→ KUTIPAN:
--*--

Cintailah; dia yang mengaku mencintai apa yang tidak kamu
miliki, karena dia bersuka-cita untuk mengisi ketiadaan itu.
(Lind)
Kenapa
masih saja banyak yang begitu suka menuntut kesempurnaan, memang kalau sudah
sempurna, apa lagi yang bisa dipeluk oleh mereka yang menyayangimu? Kenapa
masih saja banyak yang begitu ingin didengarkan, tanpa peduli mendengarkan
kembali. Kenapa masih saja banyak yang tak bersedia menerima perbedaan; yang
berseberangan selalu salah, dan yang tak bersedia menurut sudah sepantasnya
dibuang ke laut.
Kenapa
masih saja, saya mau menuliskan kalimat kosong di atas. Tentu saja semua tahu,
kalau jawabannya masih sama. Karena mereka masih manusia, dan karena saya masih
manusia.

--*--

→ DATA SUMBER:
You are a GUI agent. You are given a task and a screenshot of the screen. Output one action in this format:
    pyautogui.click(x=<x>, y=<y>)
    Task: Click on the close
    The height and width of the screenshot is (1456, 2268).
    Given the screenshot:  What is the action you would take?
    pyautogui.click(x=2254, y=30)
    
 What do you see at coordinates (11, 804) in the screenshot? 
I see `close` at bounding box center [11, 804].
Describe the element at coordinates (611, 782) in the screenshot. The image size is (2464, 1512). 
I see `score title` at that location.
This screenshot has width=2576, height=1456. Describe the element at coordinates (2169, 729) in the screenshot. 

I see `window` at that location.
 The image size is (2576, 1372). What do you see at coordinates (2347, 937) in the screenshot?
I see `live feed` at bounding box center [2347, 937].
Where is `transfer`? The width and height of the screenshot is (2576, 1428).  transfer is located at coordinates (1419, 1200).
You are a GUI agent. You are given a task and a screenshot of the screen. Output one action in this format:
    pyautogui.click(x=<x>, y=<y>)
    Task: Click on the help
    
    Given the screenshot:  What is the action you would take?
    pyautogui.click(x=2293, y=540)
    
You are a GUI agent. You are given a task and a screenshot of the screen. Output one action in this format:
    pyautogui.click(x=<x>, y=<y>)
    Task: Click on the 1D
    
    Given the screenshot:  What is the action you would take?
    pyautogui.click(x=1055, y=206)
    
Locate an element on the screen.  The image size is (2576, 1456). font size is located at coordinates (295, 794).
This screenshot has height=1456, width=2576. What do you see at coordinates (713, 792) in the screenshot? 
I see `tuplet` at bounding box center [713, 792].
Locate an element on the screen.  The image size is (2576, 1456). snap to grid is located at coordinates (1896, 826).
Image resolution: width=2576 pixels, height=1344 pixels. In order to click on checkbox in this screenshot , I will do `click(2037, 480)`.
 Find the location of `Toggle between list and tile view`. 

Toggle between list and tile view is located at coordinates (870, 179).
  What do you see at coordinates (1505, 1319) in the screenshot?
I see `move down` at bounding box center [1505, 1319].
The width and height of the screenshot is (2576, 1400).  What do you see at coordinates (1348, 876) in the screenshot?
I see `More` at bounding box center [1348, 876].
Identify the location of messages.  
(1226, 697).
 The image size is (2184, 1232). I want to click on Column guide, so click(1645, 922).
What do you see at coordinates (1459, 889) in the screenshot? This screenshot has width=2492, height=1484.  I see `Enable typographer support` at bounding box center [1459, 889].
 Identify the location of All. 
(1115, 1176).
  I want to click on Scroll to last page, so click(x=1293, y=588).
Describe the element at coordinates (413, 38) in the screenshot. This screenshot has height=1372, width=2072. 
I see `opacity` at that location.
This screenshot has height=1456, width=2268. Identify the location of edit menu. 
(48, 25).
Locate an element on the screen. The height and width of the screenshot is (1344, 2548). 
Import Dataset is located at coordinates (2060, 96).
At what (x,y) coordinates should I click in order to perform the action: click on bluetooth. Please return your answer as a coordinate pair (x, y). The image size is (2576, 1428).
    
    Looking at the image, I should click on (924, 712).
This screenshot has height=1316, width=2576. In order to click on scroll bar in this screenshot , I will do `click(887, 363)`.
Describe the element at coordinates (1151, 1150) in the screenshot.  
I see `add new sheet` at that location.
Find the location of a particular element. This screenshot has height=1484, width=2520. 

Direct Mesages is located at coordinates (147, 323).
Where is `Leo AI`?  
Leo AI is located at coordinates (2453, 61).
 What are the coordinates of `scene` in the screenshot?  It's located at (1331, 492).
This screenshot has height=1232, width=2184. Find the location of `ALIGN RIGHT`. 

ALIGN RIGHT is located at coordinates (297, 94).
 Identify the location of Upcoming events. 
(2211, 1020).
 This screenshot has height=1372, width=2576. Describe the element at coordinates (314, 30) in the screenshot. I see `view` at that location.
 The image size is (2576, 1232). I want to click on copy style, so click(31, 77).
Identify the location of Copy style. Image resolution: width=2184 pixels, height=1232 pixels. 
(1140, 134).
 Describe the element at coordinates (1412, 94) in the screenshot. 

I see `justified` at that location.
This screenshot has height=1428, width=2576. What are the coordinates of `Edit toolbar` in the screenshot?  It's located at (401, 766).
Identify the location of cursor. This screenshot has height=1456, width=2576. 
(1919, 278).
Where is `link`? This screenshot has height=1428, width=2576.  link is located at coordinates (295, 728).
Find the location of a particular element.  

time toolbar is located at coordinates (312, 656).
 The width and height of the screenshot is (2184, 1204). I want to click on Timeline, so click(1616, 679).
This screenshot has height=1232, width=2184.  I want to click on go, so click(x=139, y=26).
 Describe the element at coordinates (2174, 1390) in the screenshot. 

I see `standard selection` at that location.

--*--

→ YANG DIBUTUHKAN:
Menurut kalimat pembuka kutipan, mengapa kita perlu mencintai dia yang mengaku mencintai apa yang tidak kita miliki?

→ JAWABAN:
Karena dia bersuka cita untuk mengisi ketiadaan itu.